··· Document excerpt

Consider n objects and we choose k of them

Now label one of these objects as "special". Either the "special" object is one of those k in which case we have n-1 remaining objects and need to choose k-1 more. Otherwise we don't choose the "special" object and we have n-1 remaining objects and have to choose k

Combinatorical proof >>>> algebraic proof

(this is called pascal's identity btw)

Could not wrap my head around this the first time I saw it but it’s a cold proof

Here’s mine it’s the same as arizus but a little more explaining

❤️ will read in a sec

this is like that trin q

subsets of {1,2,3,...,n} either involving 1 or not

Mhm yeah

Double counting

what question?

oooh nice

thanks

hoqw do you do part b here?

and then also wb this?

if you want to do it along the same lines as the first part you consider subsets involving 1,2, both, or neither

this u can induct probably

or

binomial expansion of (1+1)^n

ah I see

ty

pls explain a bit more

well (1+1)^n = nC1 + nC2 + ...

yeah

oh

ok thanks

Clever

how tf u figure that out 💀

Once u've seen it once u can't unsee it 🤷‍♂️

fair lol

Sum of pascal triangle rows >

Btw the combinatorical proof is by considering how many subsets there are of {1,2,3,...,n}

Which u can count in 2 ways

😮

wait, why is this significant?

Sum of each pascal row is double the previous one

You can use your original questions proof to prove that

how 💀 ?

Combinatorics proof

^

1+3 = 4

Using nCr

I cba to type it rn

yeah I get how its true, but how does the original proof prove that?

I guess u can look at it like this, n-1Ck + n-1Ck-1 is the two numbers of Pascal’s triangle from the previous row adding to make the number in the next row (1+3)

There fore the next row after the third one is 1+1+3+3+3+3+1+1

The previous row had 2 3s, the next one is adding 4 3s

Same with 1s

······

From the forum discussion of Pascal's identity, pull out the passage starting with "Combinatorics proof" and going on through "next row (1+3)", word for word.

··· Dataset excerpt

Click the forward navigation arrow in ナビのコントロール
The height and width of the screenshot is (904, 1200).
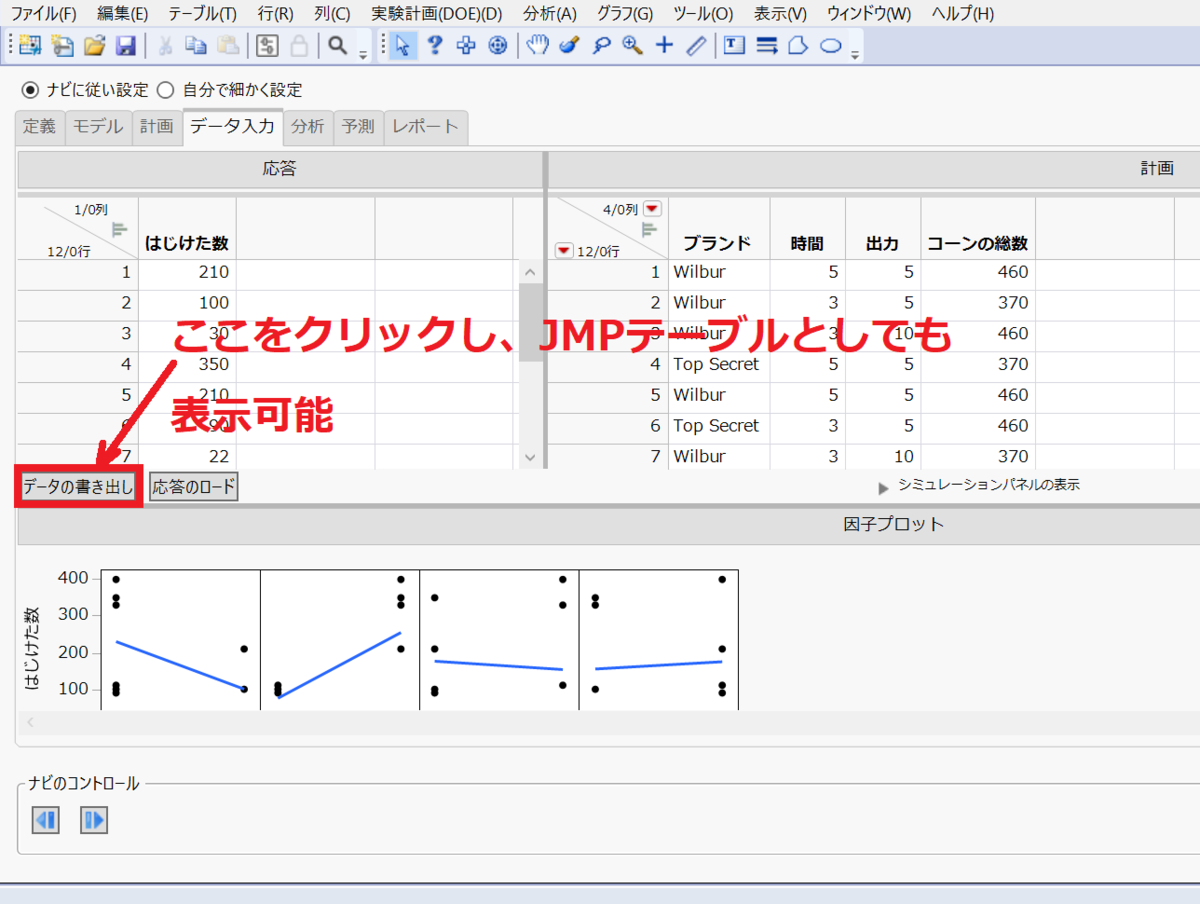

······

*Solution below*.
Combinatorics proof

^

1+3 = 4

Using nCr

I cba to type it rn

yeah I get how its true, but how does the original proof prove that?

I guess u can look at it like this, n-1Ck + n-1Ck-1 is the two numbers of Pascal’s triangle from the previous row adding to make the number in the next row (1+3)